La planète business schools est fiévreuse ! Signe de la nervosité qui s'est emparée du secteur, la valse des directeurs d'école enregistrée au premier semestre 2014 : une bonne douzaine d'entre eux ont quitté leur poste. “Nous sommes dans un secteur sans croissance sur le marché national, analyse Jérome Caby, directeur de l'ICN (Nancy, Metz). Jusqu'à il y a peu, nos écoles grossissaient à mesure que le marché s'étendait. Aujourd'hui, sur un marché mature, pour avoir un étudiant dans notre école, nous devons le ‘piquer’ à une autre.” Beaucoup d'établissements se tournent donc vers l'international.
Exister à l'international
“Toutes les écoles n'arriveront pas à survivre au niveau mondial dans les dix ans à venir”, prévient Bernard Belletante qui, après Kedge, a pris les rênes de l'EM Lyon en mai 2014. “HEC Paris et l'INSEAD ont déjà fait ce qu'il fallait. Il reste une ou deux places à prendre. Or nous sommes sept ou huit à être intéressées par la présence mondiale.” Le directeur de la Business School d'Écully parie sur les nations émergentes et va créer deux campus en Afrique francophone et dans le sud de la Chine. D'ici à 2019, l'EM Lyon veut passer de 2.800 à 10.000 étudiants dont 50% d'étrangers.
Cette course à l'international est symptomatique de la mondialisation de l'enseignement en management. Aujourd'hui, un étudiant à Sydney (Australie), Singapour ou Rio de Janeiro (Brésil), tablette en main, tape “master in management” dans Google et reçoit plusieurs milliers de propositions en une seconde. Pour sélectionner sa liste d'écoles, il regardera d'abord les accréditations (par exemple, les labels internationaux : AACSB, Equis...) et les classements.
Former des managers interculturels
Former des managers “globaux”, aptes à diriger des équipes et des entreprises dans un monde ouvert, est devenu un impératif. Près d'un diplômé sur quatre commencera sa carrière à l'étranger. Déjà 24% des jeunes managers diplômés en 2013 ont décroché leur premier emploi hors de France, selon l'enquête d'insertion 2014 de la CGE (Conférence des grandes écoles).
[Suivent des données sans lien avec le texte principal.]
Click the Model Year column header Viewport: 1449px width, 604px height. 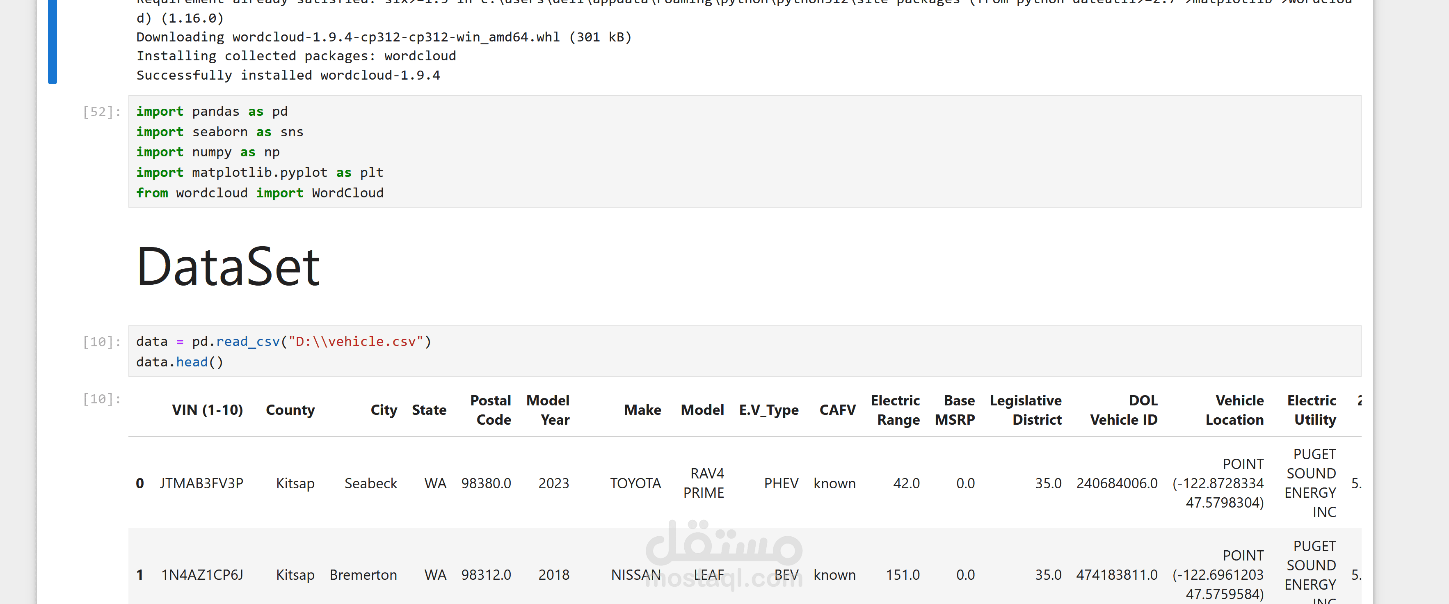[x=548, y=410]
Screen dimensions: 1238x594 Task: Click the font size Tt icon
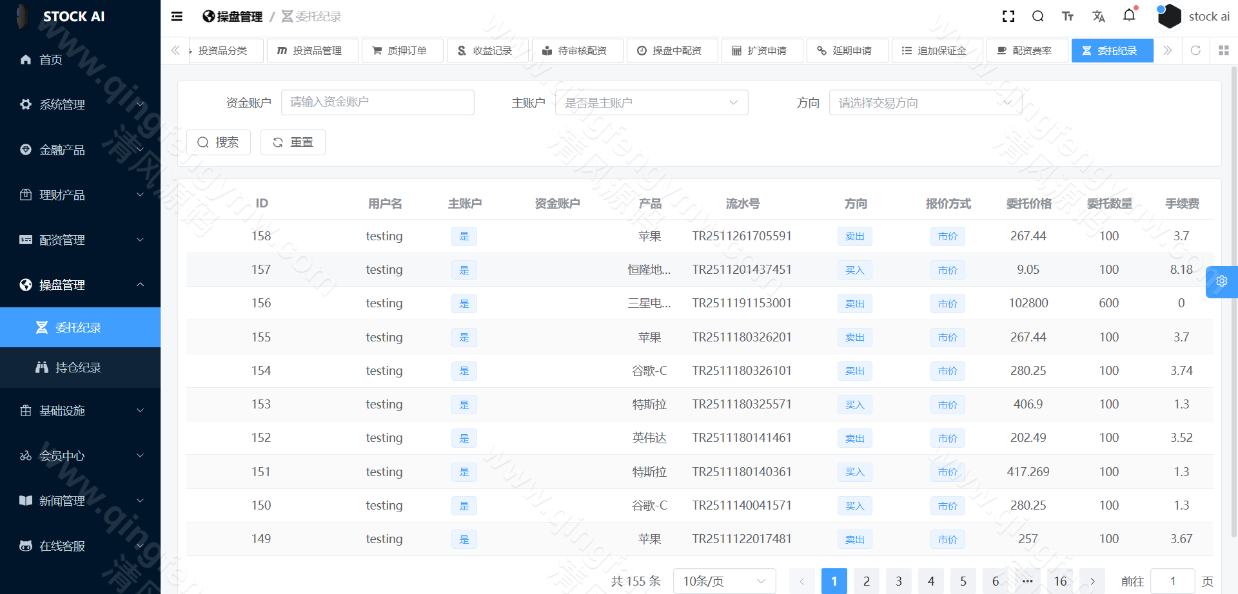(1067, 16)
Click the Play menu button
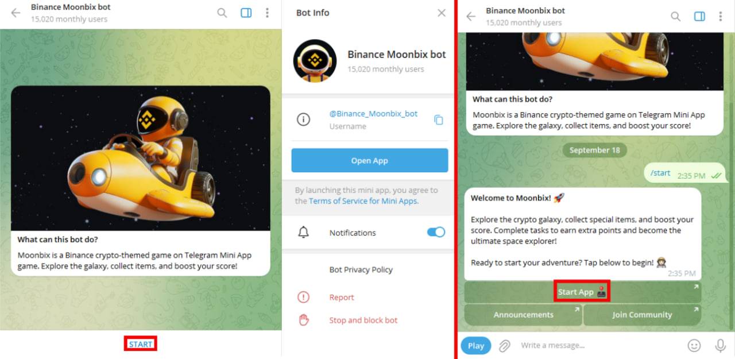This screenshot has height=359, width=735. (x=476, y=345)
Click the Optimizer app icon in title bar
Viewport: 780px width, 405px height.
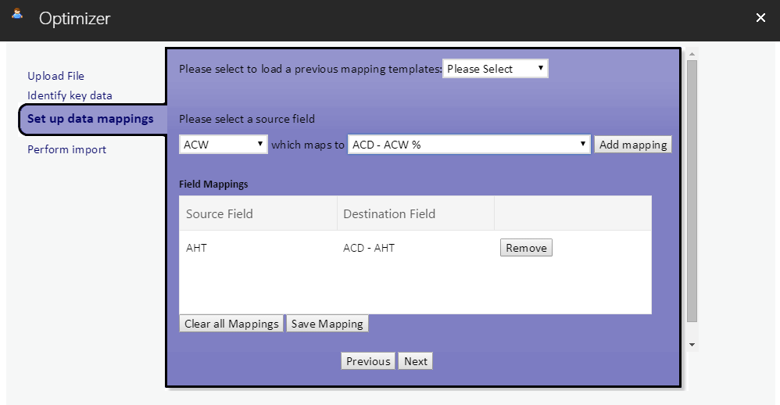17,15
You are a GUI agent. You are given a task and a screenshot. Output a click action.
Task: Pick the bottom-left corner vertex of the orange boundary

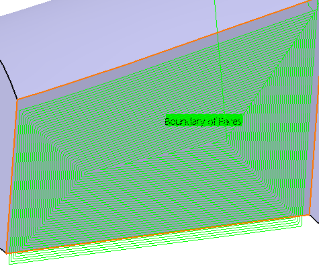click(7, 253)
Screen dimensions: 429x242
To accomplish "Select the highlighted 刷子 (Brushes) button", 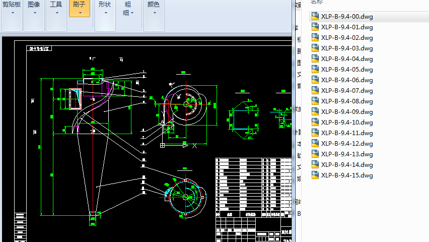I will (80, 9).
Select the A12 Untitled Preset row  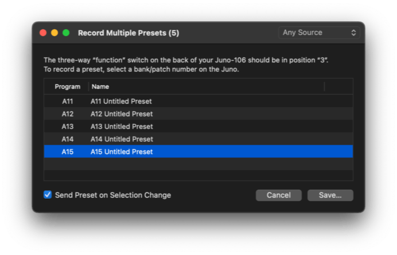click(199, 114)
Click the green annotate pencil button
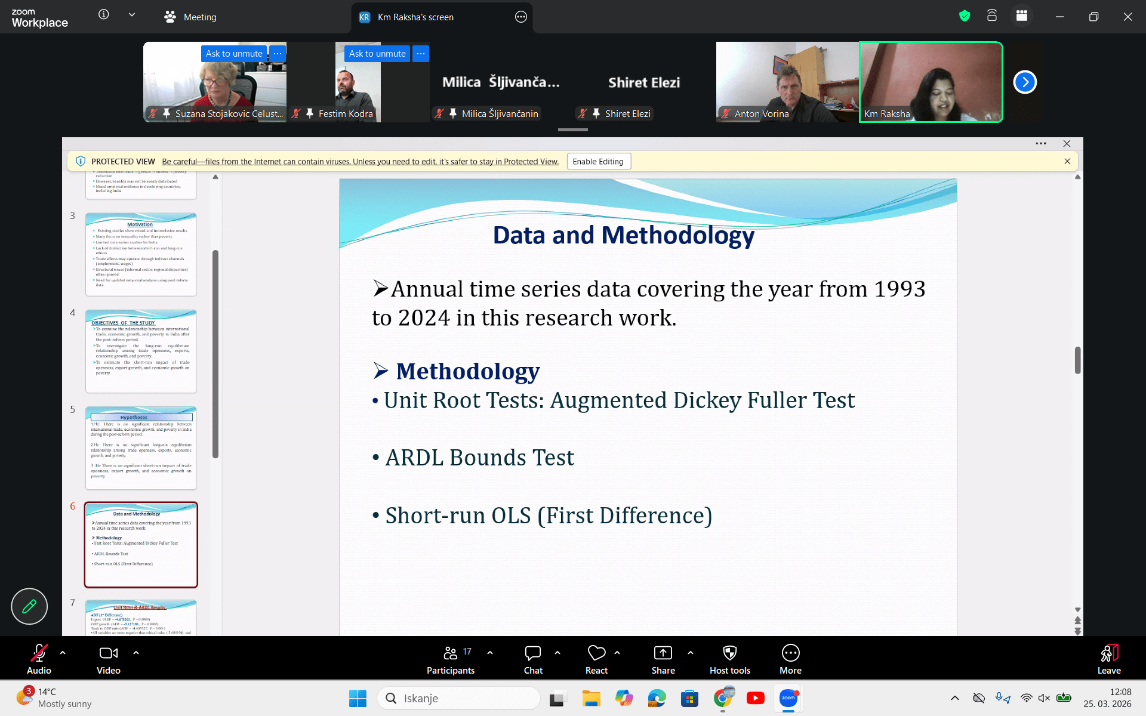Viewport: 1146px width, 716px height. pyautogui.click(x=29, y=606)
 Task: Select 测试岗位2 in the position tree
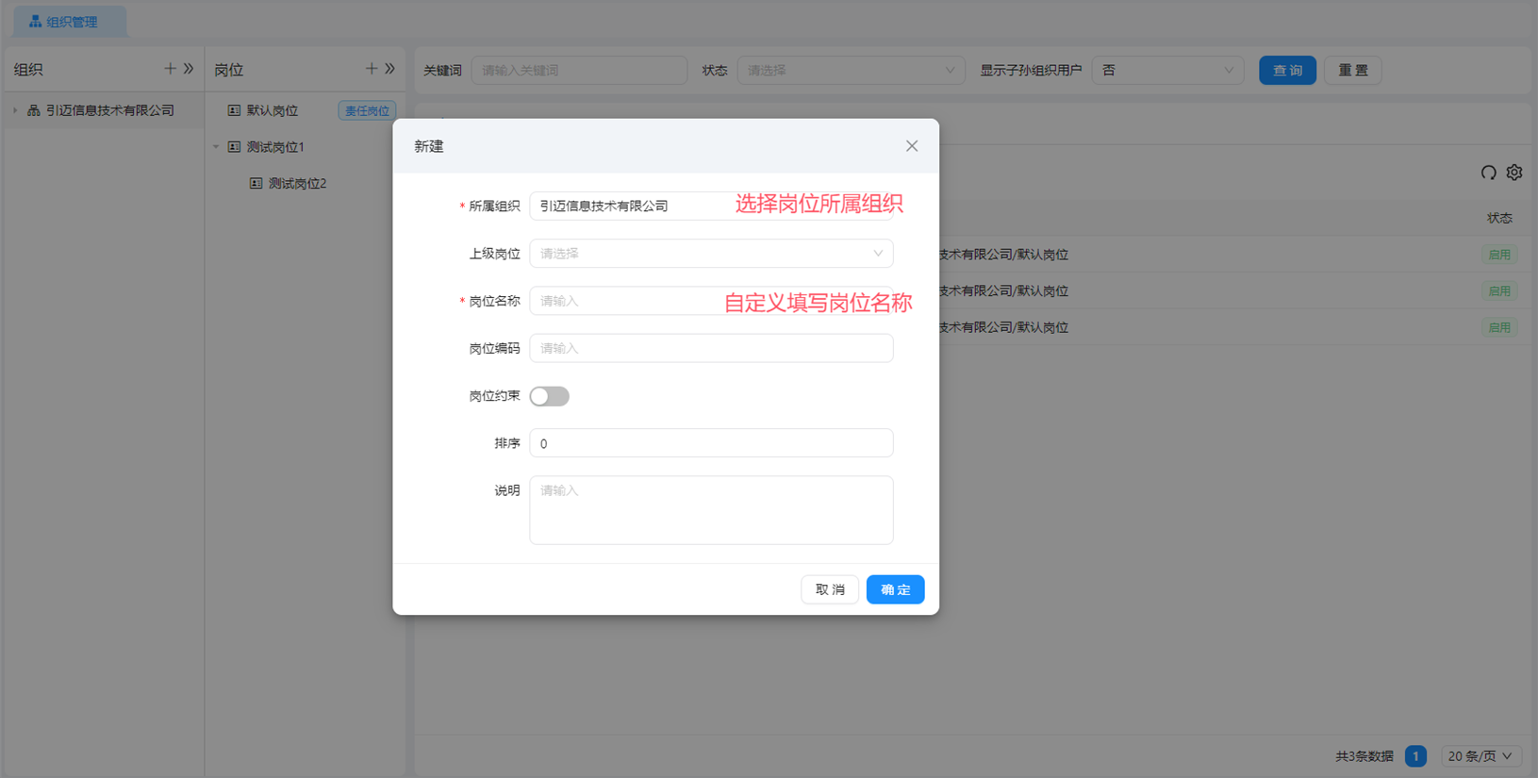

L'internationalisation revêt bien d'autres formes : renforcer les enseignements en langues vivantes, recruter plus de professeurs internationaux ou augmenter la durée de séjour obligatoire à l'étranger. L'ESC Rennes revendique 80% d'internationaux parmi les 75 professeurs permanents. Audencia rend obligatoire son stage à l'étranger pour tous les étudiants. L'ESC La Rochelle propose, depuis la rentrée 2014, une filière d'excellence internationale avec “trois expatriations d'un semestre dans des universités partenaires accréditées sur trois continents et dans trois langues différentes”, précise Daniel Peyron, le directeur.
Vers une pédagogie tout numérique
Second chantier de taille : le numérique. “La génération des digital natives [les 15-25 ans] a des attentes spécifiques. Nous devons modifier nos pratiques d'enseignement”, constate Jean-Guy Bernard, le directeur de l'EM Normandie, qui entreprend de numériser 20% des enseignements de son programme à travers le projet “Smart école” : 450 étudiants des campus du Havre et de Caen ont été dotés d'une tablette reliée à la plate-forme de ressources interactives de l'école. Une partie des cours en face-à-face a été transformée en cours multimédia et collaboratif. De son côté, l'EM Lyon signe un partenariat avec IBM pour refondre son système d'information et lancera en 2015 une bibliothèque numérique, le “learning hub”. Son objectif : “Favoriser le travail collaboratif, le partage de connaissances et l'innovation collective sans limite géographique”, explique Bernard Belletante, l'ex-directeur de Kedge.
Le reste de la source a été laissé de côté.